La battaglia
La TV a colori non piaceva al Partito Comunista. La battaglia ideologica ed economica sulle innovazioni
Era il novembre del 1974, 50 anni fa – Terminata l’estate dei mondiali di calcio in Germania ovest, in una villa al km 22 della via Appia a Roma, nella frazione di Frattocchie, un piccolo gruppo di dirigenti del Partito Comunista ribadiva una scelta politica netta: la televisione a colori in Italia non ci sarebbe stata. La CGIL a sua volta affermava che “l’adozione della televisione a colori si muoveva in senso del tutto opposto alle esigenze del nostro Paese”.
La battaglia ideologica
L’introduzione della tv a colori in Italia rappresenterà una delle più incredibili battaglie ideologiche della storia recente del Paese. Questa disputa si sviluppò tra gli anni ‘60 e ‘70, in un contesto storico caratterizzato da tensioni sociali, politiche e culturali che riflettevano un’Italia in rapida trasformazione. Protagonista di questo dibattito fu un pezzo maggioritario della sinistra italiana che, per diversi anni, si oppose. Le motivazioni di questa posizione erano legate a una combinazione di ragioni economiche, ideologiche e sociali, che meritano di essere esplorate in dettaglio.

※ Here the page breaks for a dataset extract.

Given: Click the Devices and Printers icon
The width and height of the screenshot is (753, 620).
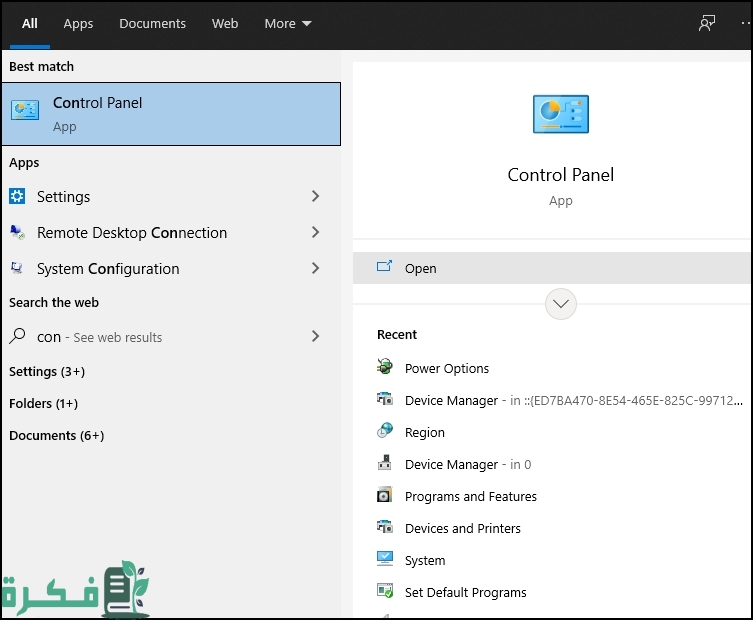Looking at the screenshot, I should (x=385, y=528).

Negli anni ‘60 la RAI era il principale punto di riferimento per l’informazione e l’intrattenimento, e il bianco e nero dominava ancora lo schermo. L’introduzione della televisione a colori fu rimandata fino al 1977, ben oltre rispetto ad altri paesi occidentali per il dibattito politico e ideologico che accompagnava ogni innovazione tecnologica dell’epoca, e in cui il Partito Comunista Italiano svolse un ruolo determinante in questa opposizione.
Il problema economico
Uno dei principali argomenti utilizzati dalla sinistra per opporsi alla televisione a colori era di natura economica. L’Italia degli anni ‘60 e ‘70 era un paese attraversato da profonde disuguaglianze sociali. Per gran parte della popolazione, l’acquisto di un televisore rappresentava già un investimento significativo, e l’idea di doverne comprare uno nuovo, compatibile con il segnale a colori, era percepita come un ulteriore peso per le famiglie meno abbienti. Il PCI, il Partito Repubblicano di Ugo La Malfa e altri esponenti della sinistra sostenevano che introdurre la televisione a colori avrebbe accentuato il divario sociale.

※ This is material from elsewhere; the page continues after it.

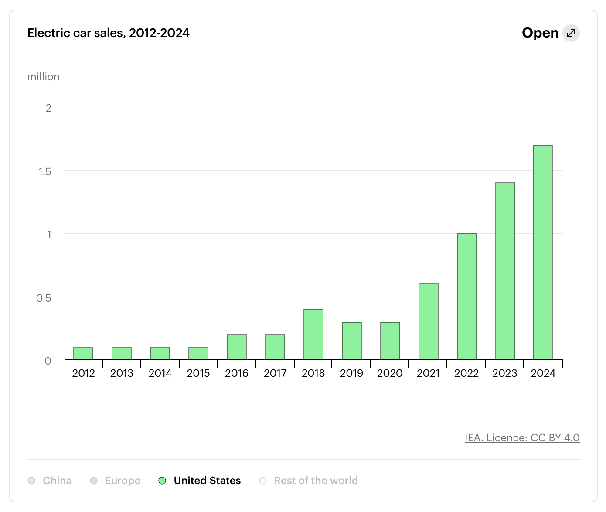Enable the Rest of the world series
606x512 pixels.
coord(308,480)
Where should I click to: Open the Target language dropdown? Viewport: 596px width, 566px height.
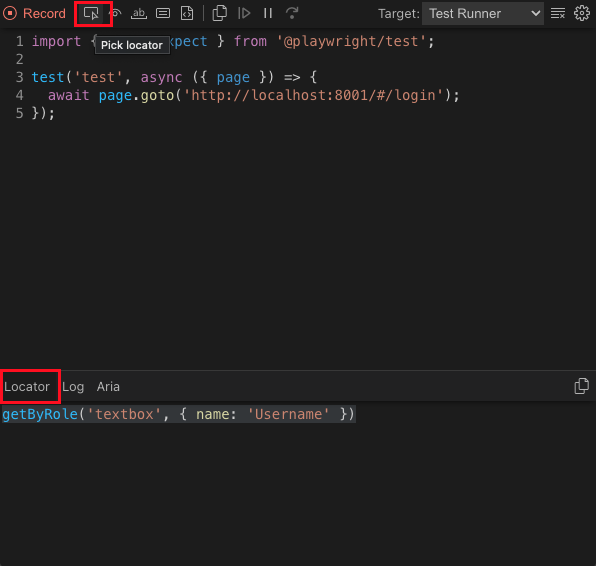click(483, 14)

Un altro elemento fondamentale dell’opposizione della sinistra alla televisione a colori era legato a considerazioni di carattere strettamente ideologico. La sinistra dell’epoca vedeva la televisione come uno strumento di controllo sociale, attraverso il quale la classe dirigente e i grandi gruppi economici potevano influenzare le masse, diffondendo un modello di consumo e di cultura considerato alienante. La sinistra italiana espresse anche preoccupazioni legate agli aspetti tecnici e strategici dell’introduzione della televisione a colori. Si riteneva che la modernizzazione del sistema televisivo avrebbe richiesto investimenti ingenti, sia per aggiornare le infrastrutture della RAI sia per adattare le emittenti private che stavano iniziando a emergere. Questi costi sarebbero stati scaricati sui contribuenti e sui consumatori, senza garantire reali benefici per la società nel suo complesso.
Lo strumento culturale
L’opposizione della sinistra alla televisione a colori non era però priva di contraddizioni. Da un lato, il PCI e altri partiti della sinistra si opponevano, dall’altro molti intellettuali vicini a quegli stessi partiti sostenevano l’importanza di un’alfabetizzazione mediatica e di un uso consapevole della televisione come strumento culturale. Nonostante l’opposizione iniziale, l’introduzione della televisione a colori in Italia divenne inevitabile. Nel 1977, con l’approvazione del sistema PAL, il colore fece finalmente il suo ingresso sugli schermi italiani. Il compromesso politico che portò a questa decisione rifletteva l’equilibrio tra le diverse forze in campo.
Da un lato, la televisione a colori rappresentava una vittoria per i sostenitori del progresso tecnologico; dall’altro, il controllo della RAI da parte dello Stato e le normative restrittive sull’emittenza privata garantirono, almeno temporaneamente, che la transizione al colore avvenisse senza scardinare l’assetto mediatico esistente. L’opposizione a questa novità rifletteva una visione del mondo in cui il progresso tecnologico non era considerato un valore neutro, ma uno strumento che poteva essere utilizzato per consolidare o sovvertire le gerarchie sociali esistenti.